One day I skipped classes, and John and I first rode a dilapidated bus and then hitched a ride in the crowded back of a pickup all the way to l’IRSAC, a research institute built by the Belgians in 1947. No Europeans remained, but the shadows of elegance and intellectual prestige faded slowly.
An old Zairian curator in baggy ill-fitting pants and smelling of palm wine showed us around the mammal museum. There were skins of genets, okapi, primates and forest antelope. He showed us skeletons, bird specimens and dusty range maps. Nobody was working with any of the collections. Nobody was referring to any of it. These were the vestiges of the Congo that Turnbull would have known, know-how and vigor with a Belgian mandate to collect, explore and understand the colony’s forested vastness. Now, after the rebellion, nothing yet replaced that possessive intellectual energy.
Turnbull was no colonial administrator. His approach was American, brash immersion. He was a contrast to the European, cataloguing anthropologists. Yet after the rebellion of the 1960s he feared that what he loved would be lost. He knew the Belgian colony, but not what would come after it. Without a protecting colonial hand, he feared rampant modernization and loss of traditional values. He feared transformation of the forest itself.
John and I went to the old guesthouse at l’IRSAC and had a magnificent meal. We were the only guests, and were attended impeccably by a cortege of now idle, rarely paid servants. We felt like grand colonialists. Then, hitching rides, we bumped, jostled and swallowed dust all the way back to Bukavu.
5 Comments
Its great to read your memoir, Mama T! Thanks for writing.
Joel, It feels a bit self indulgent to write all this down… but looking back on the years — it will mainly be about 1980 – 1983 and earlier history — I see how easily our particular perspective could just be lost, and I don’t want that. Smiles.
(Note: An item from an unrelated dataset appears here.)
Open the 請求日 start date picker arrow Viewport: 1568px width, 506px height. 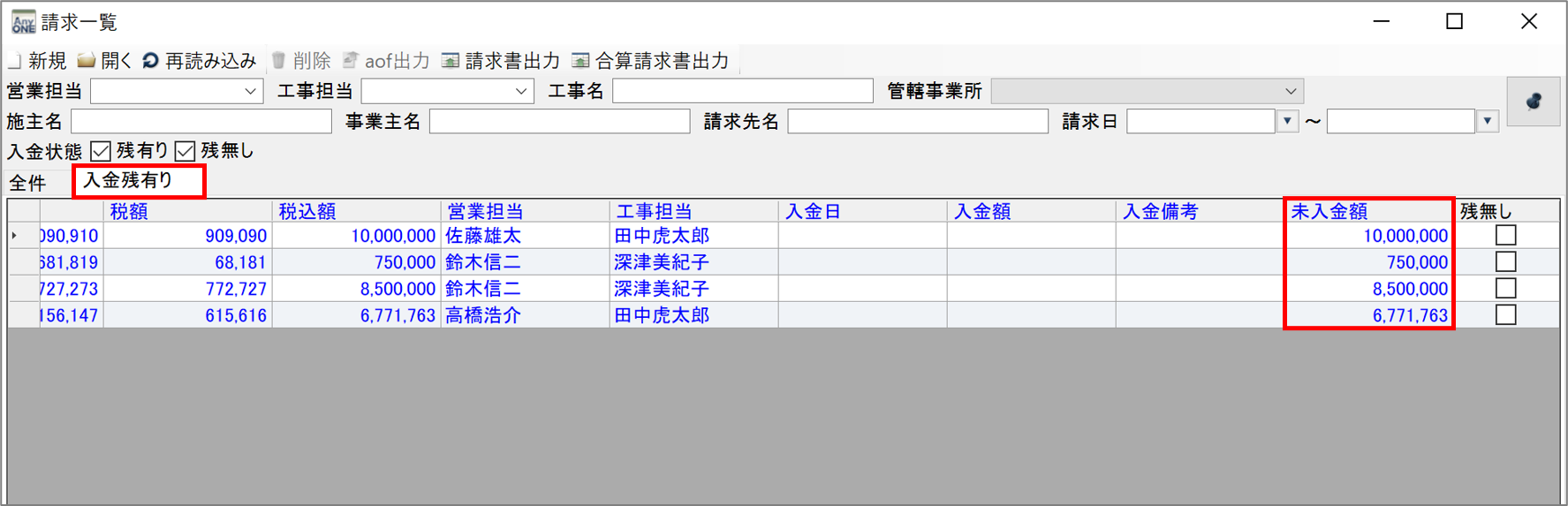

Terry,I didn’t know you met at Carleton.I thought you met in Zaire at Nyankunde or something.Boy did I have it wrong.One of the girls went to Carleton-Becca?
After reading no 6 I read up on Turnbull. He was quite a guy too and what a life he led.I don’t think he is ,was,related to my daughter in law’s family though I could be wrong.They are very respectable and pretty straight and religious (not my da. in law) and might not take kindly to Colin T’s life style.
Can’t wait to read part 2 Mama T!
John Terry , Walt from the old days with Lynn Larose, University Village, with Sara and Becca congrats on your youngest child where does John play hockey these days? All the best Walt.